Original Articles

ENVIRONMENTAL CORRELATES OF PLANT SPECIES DISTRIBUTION ON THE NYL RIVER FLOODPLAIN

DOI: 10.1080/10183469.1991.9631312
Author(s): M., A.S. CoetzeeBotany Department, South Africa, K.H. RogersBotany Department, South Africa

Abstract

The envisaged construction of a dam on a major tributary of the Nyl River will alter the hydrological regime with consequent effects on the structure and functioning of the downstream floodplain ecosystem (Nylsvley). Attempts to minimise this impact will be facilitated by knowledge of relationships between vegetation structure and key environmental variables. Historically flooding regime, and its co-variables, have been assumed to be the most important environmental factors controlling the distribution of floodplain plant species.

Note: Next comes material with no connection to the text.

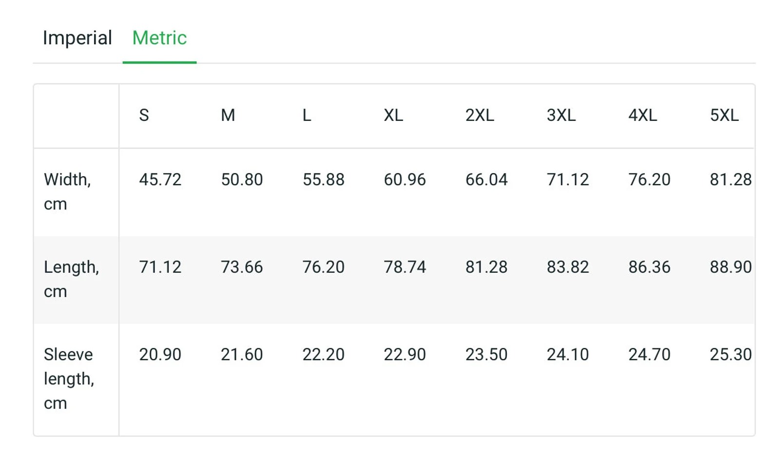This screenshot has width=774, height=458.
Task: Click the 3XL size column header
Action: 561,116
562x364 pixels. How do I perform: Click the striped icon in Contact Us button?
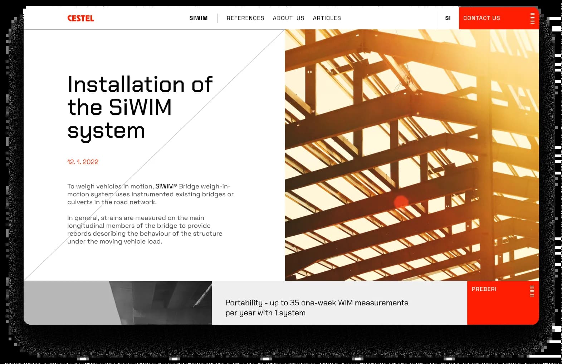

Canonical correspondence analysis of selected soil characteristics (soil texture, electrical conductivity, pH and bulk density), elevation and plant abundance was carried out on the Nylsvley Floodplain in order to critically examine the assumption that flooding regime, measured as elevation, is the primary correlate of floodplain plant species distribution. Results indicate that, although flooding regime is the primary correlate of plant species distribution, other edaphic factors, not correlated with elevation, may play a more substantial role than earlier considered.